[Data on finding visible targets]
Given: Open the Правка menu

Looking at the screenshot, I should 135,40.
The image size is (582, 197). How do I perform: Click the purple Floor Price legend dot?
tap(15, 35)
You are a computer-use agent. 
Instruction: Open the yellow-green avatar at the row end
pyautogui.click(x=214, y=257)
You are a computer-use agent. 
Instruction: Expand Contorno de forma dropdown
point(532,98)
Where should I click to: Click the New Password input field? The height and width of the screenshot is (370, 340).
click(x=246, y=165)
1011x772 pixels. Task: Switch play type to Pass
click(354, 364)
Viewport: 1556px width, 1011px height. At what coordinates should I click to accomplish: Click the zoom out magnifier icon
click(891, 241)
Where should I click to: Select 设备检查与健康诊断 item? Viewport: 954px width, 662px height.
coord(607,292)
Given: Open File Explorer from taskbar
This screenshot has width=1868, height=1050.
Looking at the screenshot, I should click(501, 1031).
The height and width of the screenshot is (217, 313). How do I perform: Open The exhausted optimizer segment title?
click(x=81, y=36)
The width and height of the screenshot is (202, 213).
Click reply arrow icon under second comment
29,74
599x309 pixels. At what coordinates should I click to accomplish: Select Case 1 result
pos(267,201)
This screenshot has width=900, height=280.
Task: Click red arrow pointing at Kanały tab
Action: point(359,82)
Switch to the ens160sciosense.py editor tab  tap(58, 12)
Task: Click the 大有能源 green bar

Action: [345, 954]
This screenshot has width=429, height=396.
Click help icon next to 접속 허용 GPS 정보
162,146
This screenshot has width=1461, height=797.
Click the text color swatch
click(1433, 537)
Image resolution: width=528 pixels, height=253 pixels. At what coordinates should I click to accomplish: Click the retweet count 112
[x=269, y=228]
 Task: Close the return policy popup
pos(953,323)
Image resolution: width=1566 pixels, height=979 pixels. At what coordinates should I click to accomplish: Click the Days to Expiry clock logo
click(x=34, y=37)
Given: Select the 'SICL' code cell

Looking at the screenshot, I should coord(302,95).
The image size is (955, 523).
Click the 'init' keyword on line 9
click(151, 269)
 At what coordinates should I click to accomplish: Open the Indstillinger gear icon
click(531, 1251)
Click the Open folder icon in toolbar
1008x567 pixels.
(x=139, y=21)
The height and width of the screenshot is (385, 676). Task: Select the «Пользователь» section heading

▶ **Task**: Print all of the data above line for line, without changing any character.

▶ **Reply**:
Given: Open the Правка menu

Looking at the screenshot, I should 135,40.
The image size is (582, 197). How do I perform: Click the purple Floor Price legend dot?
tap(15, 35)
You are a computer-use agent. 
Instruction: Open the yellow-green avatar at the row end
pyautogui.click(x=214, y=257)
You are a computer-use agent. 
Instruction: Expand Contorno de forma dropdown
point(532,98)
Where should I click to: Click the New Password input field? The height and width of the screenshot is (370, 340).
click(x=246, y=165)
1011x772 pixels. Task: Switch play type to Pass
click(354, 364)
Viewport: 1556px width, 1011px height. At what coordinates should I click to accomplish: Click the zoom out magnifier icon
click(891, 241)
Where should I click to: Select 设备检查与健康诊断 item? Viewport: 954px width, 662px height.
coord(607,292)
Given: Open File Explorer from taskbar
This screenshot has width=1868, height=1050.
Looking at the screenshot, I should click(501, 1031).
The height and width of the screenshot is (217, 313). How do I perform: Open The exhausted optimizer segment title?
click(x=81, y=36)
The width and height of the screenshot is (202, 213).
Click reply arrow icon under second comment
29,74
599x309 pixels. At what coordinates should I click to accomplish: Select Case 1 result
pos(267,201)
This screenshot has width=900, height=280.
Task: Click red arrow pointing at Kanały tab
Action: point(359,82)
Switch to the ens160sciosense.py editor tab  tap(58, 12)
Task: Click the 大有能源 green bar

Action: [345, 954]
This screenshot has width=429, height=396.
Click help icon next to 접속 허용 GPS 정보
162,146
This screenshot has width=1461, height=797.
Click the text color swatch
click(1433, 537)
Image resolution: width=528 pixels, height=253 pixels. At what coordinates should I click to accomplish: Click the retweet count 112
[x=269, y=228]
 Task: Close the return policy popup
pos(953,323)
Image resolution: width=1566 pixels, height=979 pixels. At what coordinates should I click to accomplish: Click the Days to Expiry clock logo
click(x=34, y=37)
Given: Select the 'SICL' code cell

Looking at the screenshot, I should coord(302,95).
The image size is (955, 523).
Click the 'init' keyword on line 9
click(151, 269)
 At what coordinates should I click to accomplish: Open the Indstillinger gear icon
click(531, 1251)
Click the Open folder icon in toolbar
1008x567 pixels.
(x=139, y=21)
The height and width of the screenshot is (385, 676). Task: Select the «Пользователь» section heading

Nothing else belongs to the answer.